#### What this task involves:
Quote word for word from the line holding "688x387 pixels. At" to the last line below, including both, and omit any pictures.

#### Source data:
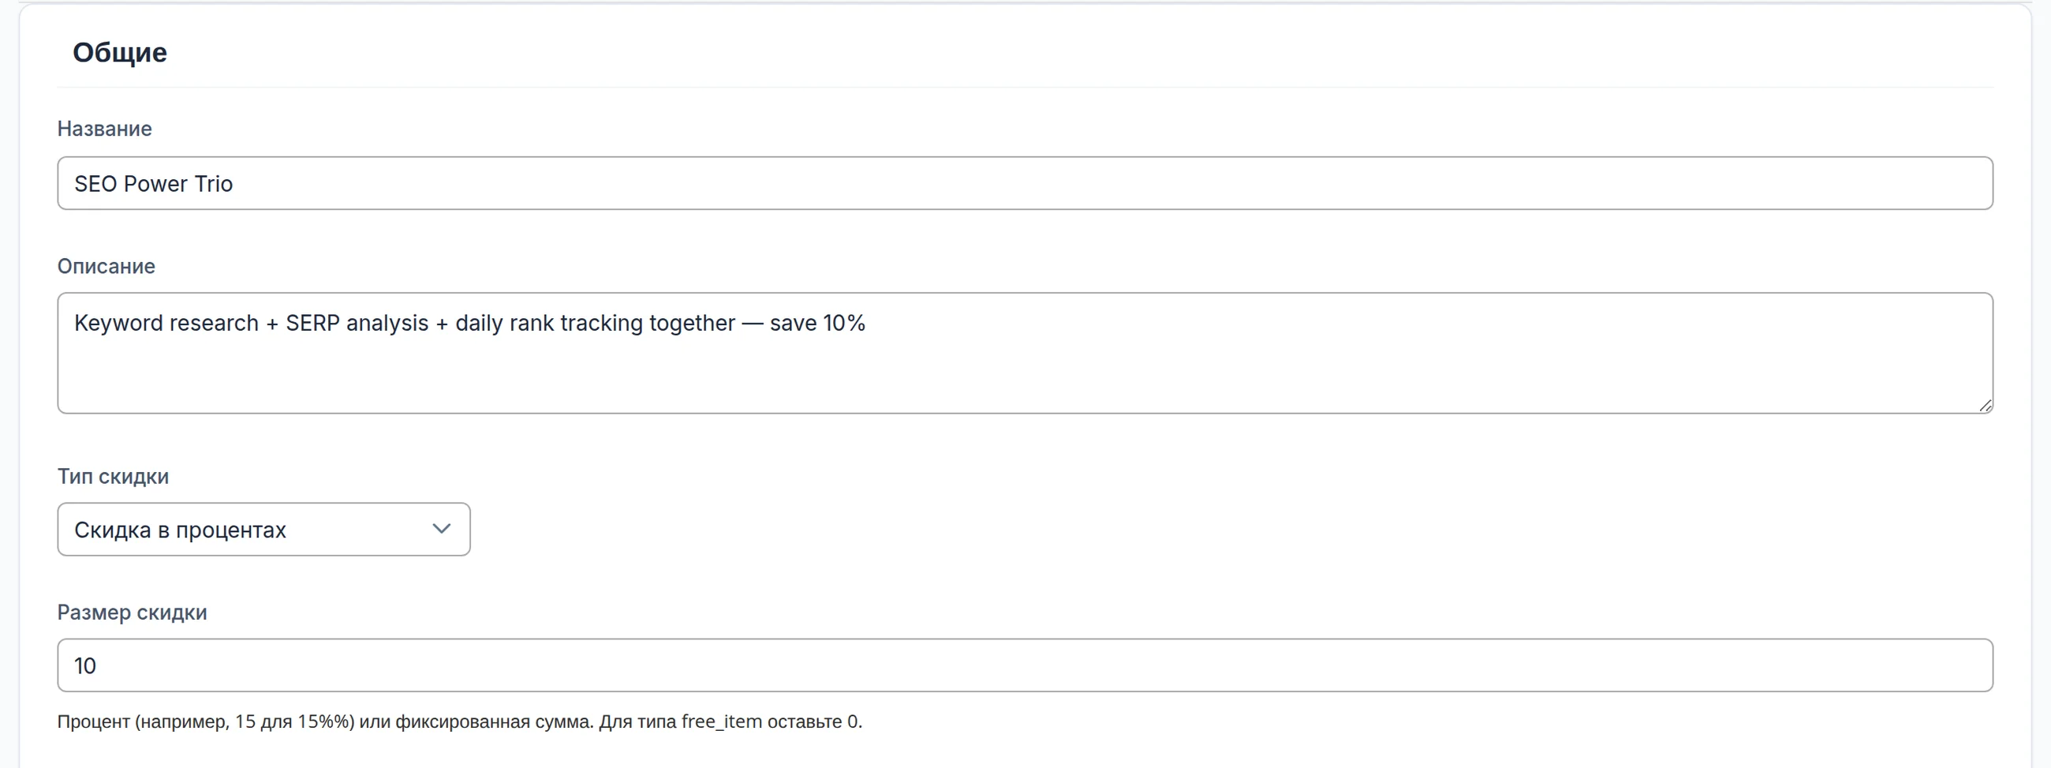Click the Размер скидки field label
The width and height of the screenshot is (2051, 768).
pos(132,613)
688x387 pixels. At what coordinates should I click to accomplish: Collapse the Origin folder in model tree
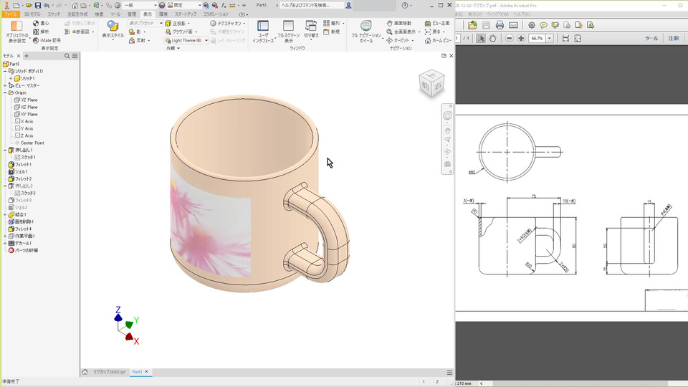click(x=5, y=92)
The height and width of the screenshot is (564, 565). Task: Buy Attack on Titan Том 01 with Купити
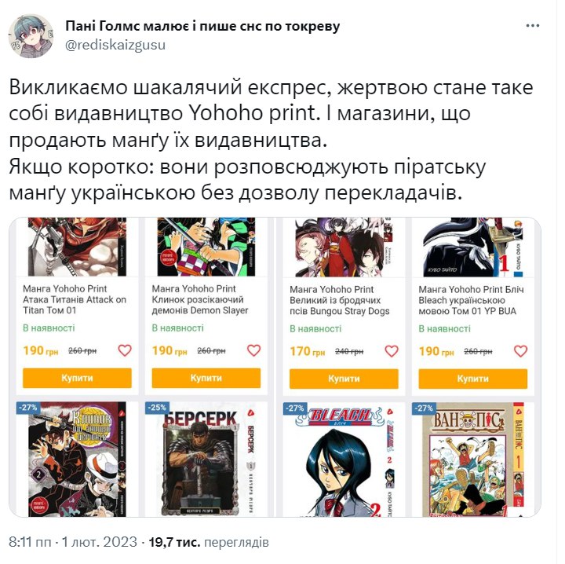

#### Expected answer:
688x387 pixels. At what coordinates should I click to accomplish: Collapse the Origin folder in model tree
click(x=5, y=92)
The height and width of the screenshot is (564, 565). Task: Buy Attack on Titan Том 01 with Купити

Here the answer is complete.